Global Telephony / March 1998
By Larry Luxner †
Last October, Northern Telecom proudly announced that La Paz, the highest capital city on earth, was getting the largest fixed-wireless network ever installed in South America: a $64 million, high-capacity system that would give local customer Telecel S.A. an additional 100,000 lines over the next three years, dramatically boosting teledensity in landlocked Bolivia, the continent's poorest country.
"This agreement will help us rapidly meet unfulfilled demand for local phone service, and provide the people of La Paz and El Alto with up-to-date, advanced features," said Telecel's president, Fernando Campero, in a Nortel press release issued Oct. 1.
It hasn't turned out that way. So far, Telecel -- a subsidiary of Millicom International -- has only been able to sign up 500 subscribers for its new Digitel fixed-wireless service. Far from enjoying advanced features, these customers can't even make outgoing calls; they can only receive calls.
The reason: Bolivian long-distance monopoly Entel, in conjunction with local telephone cooperative Cotel, has disconnected Digitel from the national grid, arguing that the new technology violates Cotel's monopoly on local phone service.
"Their rationale is we should not have the right to do it because they have a monopoly over local telephony, and to them that should include fixed cellular technology," says Telecel's frustrated executive president and CEO, Juan Pablo Calvo. "To them, it didn't matter that we had a concession. They say our concession is illegal."
Part of the problem is political. Telecel's deal was with the former government of Gonzalo Sanchez de Lozada, a pro-business president who favored privatization and capitalization of state-owned companies. The new president, Hugo Banzer Suarez, has vowed to review all capitalization contracts; Telecel appears to be caught between the two.
"The Italians who took over Entel were given a guarantee there would be a monopoly for five years," says Charles Bruce, president of the Bolivian-American Chamber of Commerce. "But Telecel had an agreement with the previous government, and their claim was they had that agreement before privatization."
Calvo concedes that while Bolivian law grants Entel and Cotel exclusivity until 2001, "the law also says all previous concession contracts must be respected."
Telecel already has 45,000 conventional mobile subscribers -- representing a 55% market share -- who pay what Calvo says "are the lowest cellular rates in Latin America." Both Telecel and its chief rival, Entel (50% of which was sold by the government in 1995 to Telecom Italia for a record $610 million) offer cellular and roaming service in La Paz and other major Bolivian cities such as Cochabamba, Santa Cruz and Tarija.

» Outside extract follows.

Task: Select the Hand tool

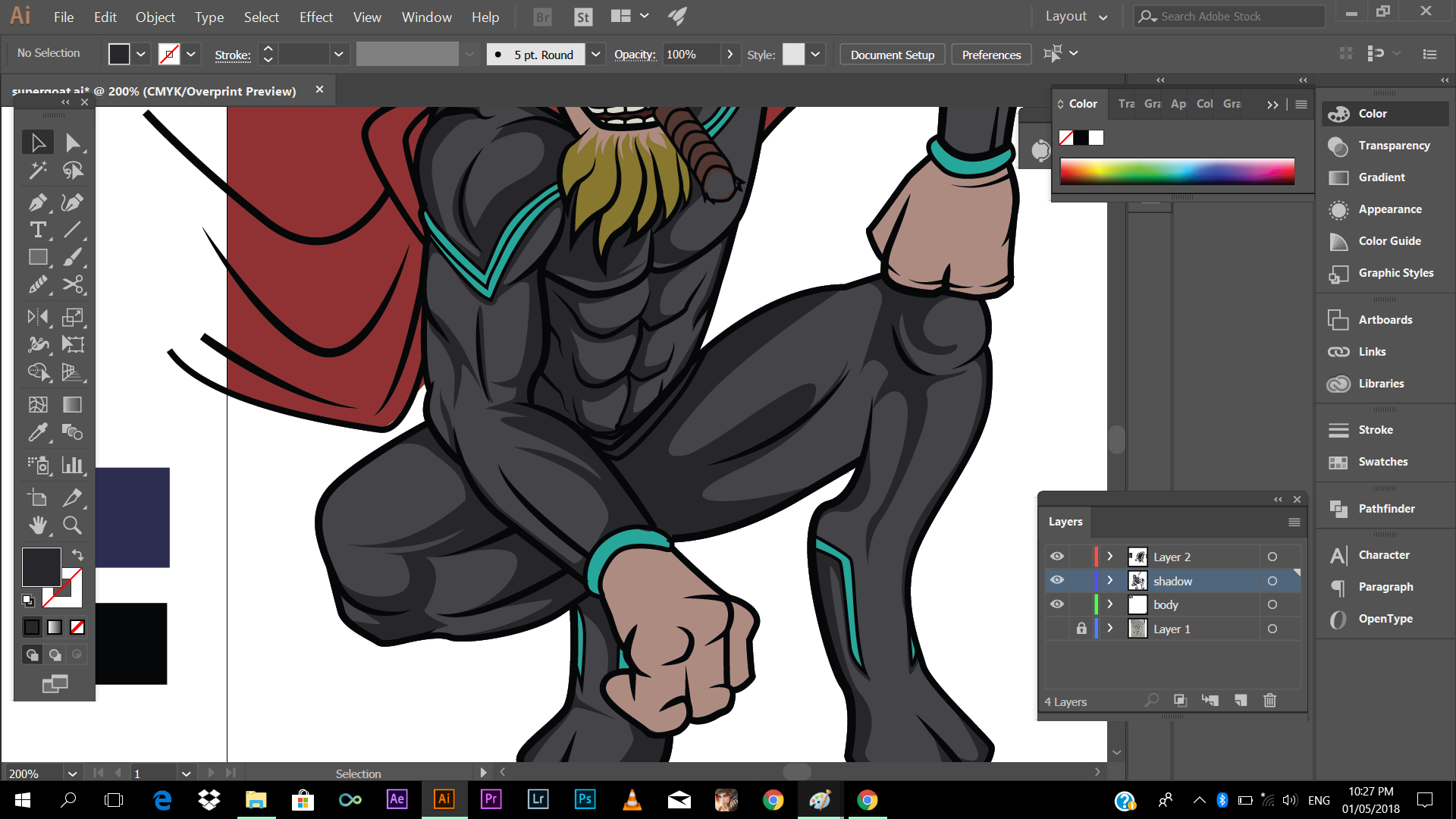Action: (x=37, y=525)
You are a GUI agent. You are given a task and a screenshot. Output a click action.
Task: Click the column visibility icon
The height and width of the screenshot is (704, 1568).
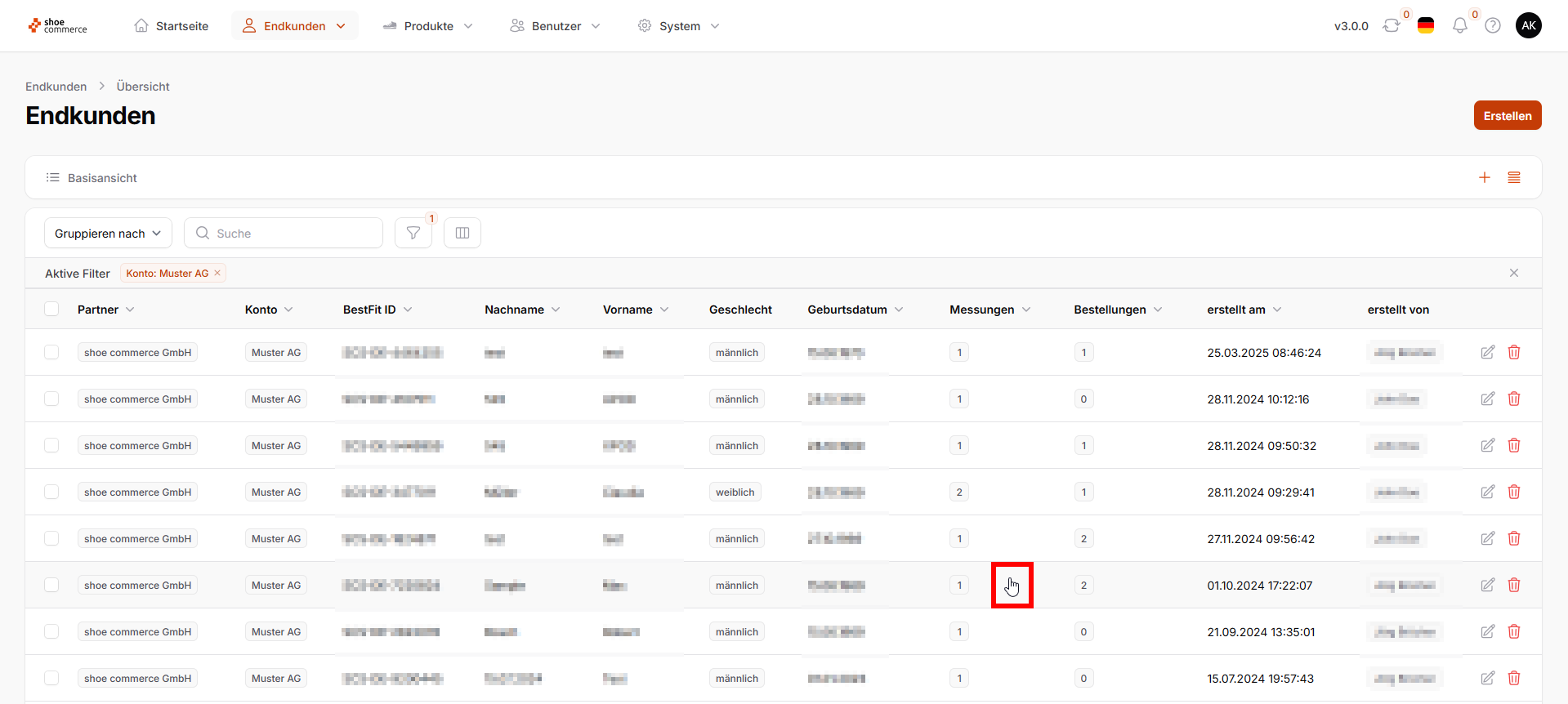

"Bolivia has one of Latin America's lowest teledensities, about 4 lines per 100. That's why we decided to invest in fixed wireless technology," said Calvo. "In 1993, we obtained the right to offer fixed and mobile service. In 1994, frequencies were allocated to us. In 1996, we adjusted our contract to the new telecommunications law. Our contract with the Bolivian government gives us the very clear right to offer fixed wireless. Based on this contract, we have invested about $30 million so far."

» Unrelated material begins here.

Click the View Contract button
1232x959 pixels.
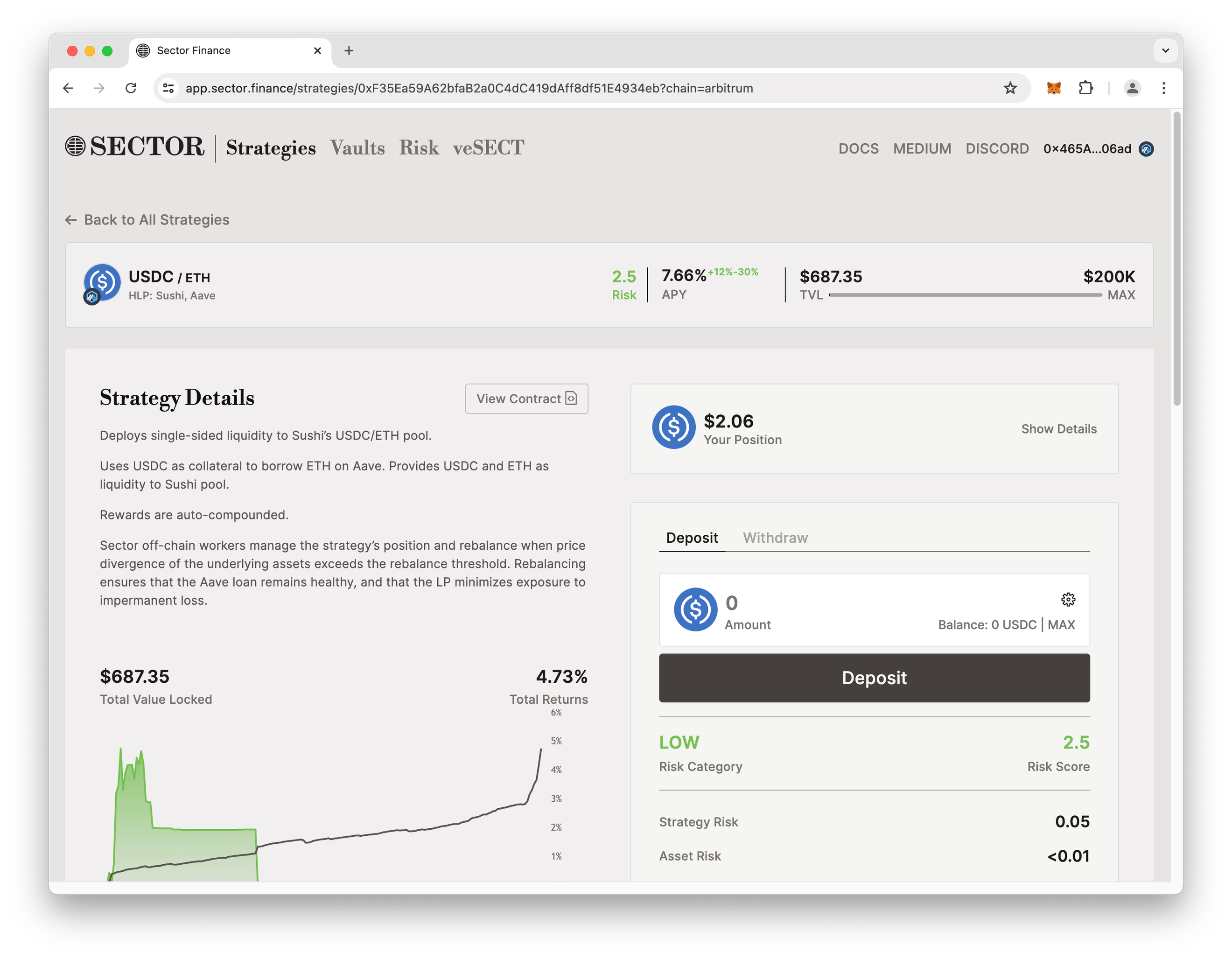coord(526,399)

Nortel's Proximity I system, which operates at 3.4-3.5 gigahertz, uses digital radio to link businesses and residences, giving immediate access to fax, data transmission, conference calling, call waiting, Centrex and ISDN. Similar wireline-equivalent systems are already in use or under construction in Colombia, Guyana, Suriname and half a dozen other countries.
In Bolivia, deployment of the system has been complicated by the country's varied topography; La Paz itself sits at 13,000 feet above sea level. "We have very high, mountainous cities like La Paz, and very low flat cities like Santa Cruz," says Calvo. "The more mountainous it is, the more complicated it makes the planning of frequencies."
But Telecel's legal problems have proved to be even more of a headache. On Sept. 30, local cooperative Cotel cut off the Digitel service; Entel pulled the plug 10 days later. Since then, Telecel has been fighting to get back in business. The government's previous superintendent of telecommunications, Carlos Saravia, ruled that Digitel was to be interconnected immediately; he later fined Cotel, but later resigned because, says Calvo, "he wasn't receiving backing from the government to do his job properly." Saravia's replacement, Guido Loayza, is studying the case.
Neither Entel nor Cotel could be reached for comment, and Claude Bessť, general superintendent of SIRESE, the government's umbrella regulatory agency, said he couldn't discuss the case because it's currently in litigation. A Nortel spokesman said that because of the political nature of the controversy, his company couldn't discuss the case either.
But Calvo doesn't mind commenting.
"This has been a very frustrating exercise for the only major telecom company in Bolivia that is customer-oriented," he says, adding that "the U.S. Embassy in La Paz supports our case." He warns that Telecel will sue the Banzer government if it doesn't get interconnected soon.
"I think this sends a message," says Calvo, "that even with a concession contract signed with the government of Bolivia, you can still have problems."